» What you have to do:
Render these items as a numbered list, omitting any blank lines.

--- start Dataset content ---

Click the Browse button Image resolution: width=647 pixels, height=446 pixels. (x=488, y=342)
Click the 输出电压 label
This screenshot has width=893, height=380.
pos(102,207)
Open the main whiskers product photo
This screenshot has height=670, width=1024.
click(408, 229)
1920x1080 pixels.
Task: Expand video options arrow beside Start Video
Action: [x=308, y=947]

--- end Dataset content ---

» Answer to the exercise:
1. Click the Browse button Image resolution: width=647 pixels, height=446 pixels. (x=488, y=342)
2. Click the 输出电压 label
3. This screenshot has width=893, height=380.
4. pos(102,207)
5. Open the main whiskers product photo
6. This screenshot has height=670, width=1024.
7. click(408, 229)
8. 1920x1080 pixels.
9. Task: Expand video options arrow beside Start Video
10. Action: [x=308, y=947]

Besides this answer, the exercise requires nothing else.